* Task data *
++++++

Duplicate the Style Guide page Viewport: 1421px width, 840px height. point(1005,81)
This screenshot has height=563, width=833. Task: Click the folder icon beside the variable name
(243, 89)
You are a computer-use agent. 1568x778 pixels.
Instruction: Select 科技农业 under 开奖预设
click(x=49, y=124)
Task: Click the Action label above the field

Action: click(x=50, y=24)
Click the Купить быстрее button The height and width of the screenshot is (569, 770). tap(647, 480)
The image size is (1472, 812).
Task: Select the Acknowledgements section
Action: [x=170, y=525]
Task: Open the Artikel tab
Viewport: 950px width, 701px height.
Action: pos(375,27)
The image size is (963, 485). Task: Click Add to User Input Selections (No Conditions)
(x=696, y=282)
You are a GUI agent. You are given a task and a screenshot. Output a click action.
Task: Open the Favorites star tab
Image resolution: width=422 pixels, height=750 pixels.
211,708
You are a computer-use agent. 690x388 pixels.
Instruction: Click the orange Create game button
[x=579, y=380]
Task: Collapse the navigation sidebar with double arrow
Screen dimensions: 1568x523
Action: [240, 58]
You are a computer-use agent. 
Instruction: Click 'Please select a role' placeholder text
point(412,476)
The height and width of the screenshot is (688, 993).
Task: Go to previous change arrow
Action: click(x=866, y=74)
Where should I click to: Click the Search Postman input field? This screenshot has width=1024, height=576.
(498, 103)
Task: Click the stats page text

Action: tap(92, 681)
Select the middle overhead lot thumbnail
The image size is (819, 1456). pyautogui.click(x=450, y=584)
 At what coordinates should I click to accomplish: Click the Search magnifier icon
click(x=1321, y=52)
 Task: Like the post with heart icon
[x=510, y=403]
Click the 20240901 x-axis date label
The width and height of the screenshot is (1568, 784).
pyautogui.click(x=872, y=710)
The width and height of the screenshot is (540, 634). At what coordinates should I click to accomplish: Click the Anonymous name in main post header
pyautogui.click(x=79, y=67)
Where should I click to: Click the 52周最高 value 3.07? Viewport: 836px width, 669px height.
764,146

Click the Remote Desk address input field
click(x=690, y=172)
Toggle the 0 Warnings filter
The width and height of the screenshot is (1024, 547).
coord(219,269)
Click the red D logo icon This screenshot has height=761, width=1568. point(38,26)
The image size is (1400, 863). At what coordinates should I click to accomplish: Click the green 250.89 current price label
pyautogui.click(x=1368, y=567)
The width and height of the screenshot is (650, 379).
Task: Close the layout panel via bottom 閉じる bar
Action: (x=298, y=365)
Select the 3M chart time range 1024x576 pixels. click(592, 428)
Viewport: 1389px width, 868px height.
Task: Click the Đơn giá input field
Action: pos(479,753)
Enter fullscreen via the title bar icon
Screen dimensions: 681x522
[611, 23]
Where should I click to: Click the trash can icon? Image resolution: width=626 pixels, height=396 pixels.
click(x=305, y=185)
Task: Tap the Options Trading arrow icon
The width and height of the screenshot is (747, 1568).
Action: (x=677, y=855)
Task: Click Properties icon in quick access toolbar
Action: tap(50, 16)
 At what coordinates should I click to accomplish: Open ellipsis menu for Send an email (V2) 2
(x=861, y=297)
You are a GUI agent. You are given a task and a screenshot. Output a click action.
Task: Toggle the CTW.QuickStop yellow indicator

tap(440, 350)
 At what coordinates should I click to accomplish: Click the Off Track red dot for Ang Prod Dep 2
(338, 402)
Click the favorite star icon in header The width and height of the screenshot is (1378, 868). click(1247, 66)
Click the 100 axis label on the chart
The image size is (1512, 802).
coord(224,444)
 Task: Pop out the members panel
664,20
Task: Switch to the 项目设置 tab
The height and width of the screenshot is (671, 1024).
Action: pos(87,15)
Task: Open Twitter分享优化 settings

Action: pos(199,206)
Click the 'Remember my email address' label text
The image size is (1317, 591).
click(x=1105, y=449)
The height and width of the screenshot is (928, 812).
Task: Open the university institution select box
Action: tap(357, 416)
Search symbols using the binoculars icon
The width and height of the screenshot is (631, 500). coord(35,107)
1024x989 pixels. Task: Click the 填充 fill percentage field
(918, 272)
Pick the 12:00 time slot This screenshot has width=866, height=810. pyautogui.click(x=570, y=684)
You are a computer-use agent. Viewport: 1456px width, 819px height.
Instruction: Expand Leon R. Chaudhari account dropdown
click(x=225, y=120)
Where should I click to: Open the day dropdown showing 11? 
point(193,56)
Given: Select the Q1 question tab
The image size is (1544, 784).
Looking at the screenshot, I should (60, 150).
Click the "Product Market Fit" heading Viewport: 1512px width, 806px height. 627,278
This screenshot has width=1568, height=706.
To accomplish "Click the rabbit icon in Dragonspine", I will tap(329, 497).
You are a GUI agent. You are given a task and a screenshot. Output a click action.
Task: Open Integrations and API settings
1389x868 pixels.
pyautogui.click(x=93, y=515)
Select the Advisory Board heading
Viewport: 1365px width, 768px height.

++++++

* Task goal *
Reproduce only the stretch of the data from the line containing "At what coordinates should I click to accomplish: Open" through the line containing "tap(440, 350)", switching "yellow" to "green" and keeping everything else the same.

* Task answer *
 At what coordinates should I click to accomplish: Open ellipsis menu for Send an email (V2) 2
(x=861, y=297)
You are a GUI agent. You are given a task and a screenshot. Output a click action.
Task: Toggle the CTW.QuickStop green indicator

tap(440, 350)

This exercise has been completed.